▶ [EXERCISE DETAILS]
Write out the data below in full, please. Keep every character as given.

▶ [DATA TO USE]
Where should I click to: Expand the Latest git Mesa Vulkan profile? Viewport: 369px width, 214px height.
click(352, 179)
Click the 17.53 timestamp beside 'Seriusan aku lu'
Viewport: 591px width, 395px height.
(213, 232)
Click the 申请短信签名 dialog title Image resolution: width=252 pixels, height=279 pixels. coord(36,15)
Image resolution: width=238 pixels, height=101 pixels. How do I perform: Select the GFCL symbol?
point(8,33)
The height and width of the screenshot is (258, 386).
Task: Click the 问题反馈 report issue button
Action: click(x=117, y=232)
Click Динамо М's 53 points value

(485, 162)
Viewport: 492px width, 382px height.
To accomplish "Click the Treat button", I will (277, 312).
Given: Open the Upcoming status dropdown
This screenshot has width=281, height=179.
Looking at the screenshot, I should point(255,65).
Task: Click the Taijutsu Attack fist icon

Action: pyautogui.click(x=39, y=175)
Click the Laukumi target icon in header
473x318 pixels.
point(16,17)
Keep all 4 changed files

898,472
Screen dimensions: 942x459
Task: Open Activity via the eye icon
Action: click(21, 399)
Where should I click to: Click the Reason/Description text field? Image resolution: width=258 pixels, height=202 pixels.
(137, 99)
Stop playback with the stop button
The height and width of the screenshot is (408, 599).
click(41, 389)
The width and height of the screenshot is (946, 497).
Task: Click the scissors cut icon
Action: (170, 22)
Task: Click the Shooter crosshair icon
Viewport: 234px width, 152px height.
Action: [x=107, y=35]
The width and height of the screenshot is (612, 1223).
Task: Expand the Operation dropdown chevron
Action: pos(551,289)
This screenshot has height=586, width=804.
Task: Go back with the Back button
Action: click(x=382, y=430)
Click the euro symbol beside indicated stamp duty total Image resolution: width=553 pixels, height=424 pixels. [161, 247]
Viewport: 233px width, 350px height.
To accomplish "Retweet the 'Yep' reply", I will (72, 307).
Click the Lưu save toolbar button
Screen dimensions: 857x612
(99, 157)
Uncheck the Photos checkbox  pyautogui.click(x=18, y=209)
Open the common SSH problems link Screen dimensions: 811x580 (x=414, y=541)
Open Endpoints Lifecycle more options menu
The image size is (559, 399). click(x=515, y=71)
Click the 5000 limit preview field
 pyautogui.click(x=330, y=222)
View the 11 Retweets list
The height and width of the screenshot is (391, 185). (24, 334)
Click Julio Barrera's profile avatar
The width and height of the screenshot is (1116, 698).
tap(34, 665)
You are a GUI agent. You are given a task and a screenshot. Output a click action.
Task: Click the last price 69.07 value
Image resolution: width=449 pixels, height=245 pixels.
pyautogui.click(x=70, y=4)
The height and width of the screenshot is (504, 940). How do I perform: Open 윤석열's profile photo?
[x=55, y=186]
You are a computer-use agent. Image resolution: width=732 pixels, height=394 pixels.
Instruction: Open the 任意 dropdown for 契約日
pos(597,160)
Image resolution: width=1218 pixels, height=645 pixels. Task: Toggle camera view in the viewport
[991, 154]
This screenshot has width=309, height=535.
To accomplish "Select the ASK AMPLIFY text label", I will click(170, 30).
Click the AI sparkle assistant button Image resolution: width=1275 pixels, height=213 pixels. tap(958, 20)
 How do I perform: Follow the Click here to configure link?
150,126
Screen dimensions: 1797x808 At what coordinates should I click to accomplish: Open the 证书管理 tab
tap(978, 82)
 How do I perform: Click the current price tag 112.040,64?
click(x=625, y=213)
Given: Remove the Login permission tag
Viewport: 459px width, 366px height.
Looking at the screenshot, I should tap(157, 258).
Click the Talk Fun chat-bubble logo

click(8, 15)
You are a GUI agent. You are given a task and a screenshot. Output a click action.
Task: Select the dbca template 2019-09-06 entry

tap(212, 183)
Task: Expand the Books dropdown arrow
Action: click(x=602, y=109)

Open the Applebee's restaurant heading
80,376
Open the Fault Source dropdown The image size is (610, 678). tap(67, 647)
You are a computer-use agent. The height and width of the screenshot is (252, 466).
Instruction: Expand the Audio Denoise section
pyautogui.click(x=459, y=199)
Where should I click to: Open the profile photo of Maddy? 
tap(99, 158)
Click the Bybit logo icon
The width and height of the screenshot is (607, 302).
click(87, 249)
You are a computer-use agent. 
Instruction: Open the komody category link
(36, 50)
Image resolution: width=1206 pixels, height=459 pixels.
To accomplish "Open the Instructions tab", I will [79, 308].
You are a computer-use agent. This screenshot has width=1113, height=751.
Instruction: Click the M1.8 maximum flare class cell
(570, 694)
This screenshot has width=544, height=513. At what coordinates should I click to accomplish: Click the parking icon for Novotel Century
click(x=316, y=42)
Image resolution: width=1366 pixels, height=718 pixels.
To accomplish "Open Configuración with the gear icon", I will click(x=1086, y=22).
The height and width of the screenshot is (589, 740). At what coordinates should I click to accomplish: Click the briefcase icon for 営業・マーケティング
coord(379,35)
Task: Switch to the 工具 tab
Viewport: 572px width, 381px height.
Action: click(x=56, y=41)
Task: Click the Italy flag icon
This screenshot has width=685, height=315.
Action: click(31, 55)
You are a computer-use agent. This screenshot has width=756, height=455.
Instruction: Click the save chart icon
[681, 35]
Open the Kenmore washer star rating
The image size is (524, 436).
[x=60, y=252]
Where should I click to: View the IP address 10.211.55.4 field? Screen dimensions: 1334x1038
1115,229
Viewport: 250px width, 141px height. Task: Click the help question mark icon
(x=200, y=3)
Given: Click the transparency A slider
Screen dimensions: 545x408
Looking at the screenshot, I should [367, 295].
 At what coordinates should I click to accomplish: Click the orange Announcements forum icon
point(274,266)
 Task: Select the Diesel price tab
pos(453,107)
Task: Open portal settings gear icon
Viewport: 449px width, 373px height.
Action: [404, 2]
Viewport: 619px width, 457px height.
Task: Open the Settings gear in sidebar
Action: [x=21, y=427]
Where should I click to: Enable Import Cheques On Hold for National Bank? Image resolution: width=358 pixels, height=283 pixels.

▶ [SOLVED EXERCISE]
Where should I click to: Expand the Latest git Mesa Vulkan profile? Viewport: 369px width, 214px height.
click(352, 179)
Click the 17.53 timestamp beside 'Seriusan aku lu'
Viewport: 591px width, 395px height.
(213, 232)
Click the 申请短信签名 dialog title Image resolution: width=252 pixels, height=279 pixels. coord(36,15)
Image resolution: width=238 pixels, height=101 pixels. How do I perform: Select the GFCL symbol?
point(8,33)
The height and width of the screenshot is (258, 386).
Task: Click the 问题反馈 report issue button
Action: click(x=117, y=232)
Click Динамо М's 53 points value

(485, 162)
Viewport: 492px width, 382px height.
To accomplish "Click the Treat button", I will (277, 312).
Given: Open the Upcoming status dropdown
This screenshot has width=281, height=179.
Looking at the screenshot, I should point(255,65).
Task: Click the Taijutsu Attack fist icon

Action: pyautogui.click(x=39, y=175)
Click the Laukumi target icon in header
473x318 pixels.
point(16,17)
Keep all 4 changed files

898,472
Screen dimensions: 942x459
Task: Open Activity via the eye icon
Action: click(21, 399)
Where should I click to: Click the Reason/Description text field? Image resolution: width=258 pixels, height=202 pixels.
(137, 99)
Stop playback with the stop button
The height and width of the screenshot is (408, 599).
click(41, 389)
The width and height of the screenshot is (946, 497).
Task: Click the scissors cut icon
Action: (170, 22)
Task: Click the Shooter crosshair icon
Viewport: 234px width, 152px height.
Action: [x=107, y=35]
The width and height of the screenshot is (612, 1223).
Task: Expand the Operation dropdown chevron
Action: pos(551,289)
This screenshot has height=586, width=804.
Task: Go back with the Back button
Action: click(x=382, y=430)
Click the euro symbol beside indicated stamp duty total Image resolution: width=553 pixels, height=424 pixels. [161, 247]
Viewport: 233px width, 350px height.
To accomplish "Retweet the 'Yep' reply", I will (72, 307).
Click the Lưu save toolbar button
Screen dimensions: 857x612
(99, 157)
Uncheck the Photos checkbox  pyautogui.click(x=18, y=209)
Open the common SSH problems link Screen dimensions: 811x580 (x=414, y=541)
Open Endpoints Lifecycle more options menu
The image size is (559, 399). click(x=515, y=71)
Click the 5000 limit preview field
 pyautogui.click(x=330, y=222)
View the 11 Retweets list
The height and width of the screenshot is (391, 185). (24, 334)
Click Julio Barrera's profile avatar
The width and height of the screenshot is (1116, 698).
tap(34, 665)
You are a GUI agent. You are given a task and a screenshot. Output a click action.
Task: Click the last price 69.07 value
Image resolution: width=449 pixels, height=245 pixels.
pyautogui.click(x=70, y=4)
The height and width of the screenshot is (504, 940). How do I perform: Open 윤석열's profile photo?
[x=55, y=186]
You are a computer-use agent. Image resolution: width=732 pixels, height=394 pixels.
Instruction: Open the 任意 dropdown for 契約日
pos(597,160)
Image resolution: width=1218 pixels, height=645 pixels. Task: Toggle camera view in the viewport
[991, 154]
This screenshot has width=309, height=535.
To accomplish "Select the ASK AMPLIFY text label", I will click(170, 30).
Click the AI sparkle assistant button Image resolution: width=1275 pixels, height=213 pixels. tap(958, 20)
 How do I perform: Follow the Click here to configure link?
150,126
Screen dimensions: 1797x808 At what coordinates should I click to accomplish: Open the 证书管理 tab
tap(978, 82)
 How do I perform: Click the current price tag 112.040,64?
click(x=625, y=213)
Given: Remove the Login permission tag
Viewport: 459px width, 366px height.
Looking at the screenshot, I should tap(157, 258).
Click the Talk Fun chat-bubble logo

click(8, 15)
You are a GUI agent. You are given a task and a screenshot. Output a click action.
Task: Select the dbca template 2019-09-06 entry

tap(212, 183)
Task: Expand the Books dropdown arrow
Action: click(x=602, y=109)

Open the Applebee's restaurant heading
80,376
Open the Fault Source dropdown The image size is (610, 678). tap(67, 647)
You are a computer-use agent. The height and width of the screenshot is (252, 466).
Instruction: Expand the Audio Denoise section
pyautogui.click(x=459, y=199)
Where should I click to: Open the profile photo of Maddy? 
tap(99, 158)
Click the Bybit logo icon
The width and height of the screenshot is (607, 302).
click(87, 249)
You are a computer-use agent. 
Instruction: Open the komody category link
(36, 50)
Image resolution: width=1206 pixels, height=459 pixels.
To accomplish "Open the Instructions tab", I will [79, 308].
You are a computer-use agent. This screenshot has width=1113, height=751.
Instruction: Click the M1.8 maximum flare class cell
(570, 694)
This screenshot has width=544, height=513. At what coordinates should I click to accomplish: Click the parking icon for Novotel Century
click(x=316, y=42)
Image resolution: width=1366 pixels, height=718 pixels.
To accomplish "Open Configuración with the gear icon", I will click(x=1086, y=22).
The height and width of the screenshot is (589, 740). At what coordinates should I click to accomplish: Click the briefcase icon for 営業・マーケティング
coord(379,35)
Task: Switch to the 工具 tab
Viewport: 572px width, 381px height.
Action: click(x=56, y=41)
Task: Click the Italy flag icon
This screenshot has width=685, height=315.
Action: click(31, 55)
You are a computer-use agent. This screenshot has width=756, height=455.
Instruction: Click the save chart icon
[681, 35]
Open the Kenmore washer star rating
The image size is (524, 436).
[x=60, y=252]
Where should I click to: View the IP address 10.211.55.4 field? Screen dimensions: 1334x1038
1115,229
Viewport: 250px width, 141px height. Task: Click the help question mark icon
(x=200, y=3)
Given: Click the transparency A slider
Screen dimensions: 545x408
Looking at the screenshot, I should [367, 295].
 At what coordinates should I click to accomplish: Click the orange Announcements forum icon
point(274,266)
 Task: Select the Diesel price tab
pos(453,107)
Task: Open portal settings gear icon
Viewport: 449px width, 373px height.
Action: [404, 2]
Viewport: 619px width, 457px height.
Task: Open the Settings gear in sidebar
Action: [x=21, y=427]
Where should I click to: Enable Import Cheques On Hold for National Bank? Image resolution: width=358 pixels, height=283 pixels.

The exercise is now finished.